In another study, lentils slowed down the digestion process in dogs. The more lentils, the slower the digestion process.
The bottom line for lentils and digestion appears to be that too many lentils can lead to stomach problems and gastrointestinal upset for dogs. If you give your dog too many lentils your dog could experience diarrhea or constipation, along with a gassy stomach.
Lentils and legumes in general also contain lectins which are a group of glycoproteins. Lectins can produce toxicity through bacterial growth in the gastrointestinal tract. Lectins can also interfere with the absorption of nutrients such as calcium, iron, phosphorus, and zinc.
Your dog would have to eat an enormous amount of raw lentils or legumes to produce these toxic effects; and lectins can be greatly reduced by cooking lentils. That’s why it’s always recommended to boil lentils. (Crockpots and slow-cooking don’t seem to work as well.)
If you are feeding your dog a commercial dog food that contains large amounts of lentils in the first few ingredients, we recommend that you read the latest update from the U.S. Food & Drug Administration. The FDA has not advised anyone to stop feeding grain free dog foods but they have recommended that owners use caution and try to avoid foods that contain large amounts of peas, lentils, and legumes. They are still researching the nutritional DCM issue.
Noted pet food author Marion Nestle (no relation to the company) also has good advice about what to feed your pet if you are worried about dilated cardiomyopathy (DCM).

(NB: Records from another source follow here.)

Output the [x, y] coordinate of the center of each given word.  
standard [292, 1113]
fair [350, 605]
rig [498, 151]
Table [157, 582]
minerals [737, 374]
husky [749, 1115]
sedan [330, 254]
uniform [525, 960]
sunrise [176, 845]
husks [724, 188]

How Many Lentils Can You Give Your Dog?
If you want to give your dog lentils you should keep the amount small because of the potential for digestive problems. Make sure that any lentils you give your dog are cooked and preferably boiled.
How Often Can You Give Your Dog Lentils?
It’s a good idea to limit how much and how often you give your dog lentils. While lentils can have some health benefits for dogs, too many can lead to gastrointestinal problems. You should be able to give your dog a few lentils once or twice per week without seeing any stomach problems.
If you plan to give your dog lentils, it’s best to buy them in natural form and cook them yourself. Be careful that the lentils you buy don’t contain any additives that might not be good for your dog. Salt and other seasonings can be harmful.
It’s not a good idea to give your dog any canned lentil soup or even homemade lentil soup if you don’t know all of the ingredients. Ingredients such as garlic and onion, for example, can be bad for your dog.
Lentils have some health benefits that can be good for your dog but it’s important that you only give your dog small amounts occasionally. Too many lentils, too often can lead to gastrointestinal tract difficulties. Be sure to cook any lentils you give to your dog. Boiling them is best. Plain lentils without salt or other spicy ingredients is the best option for your dog.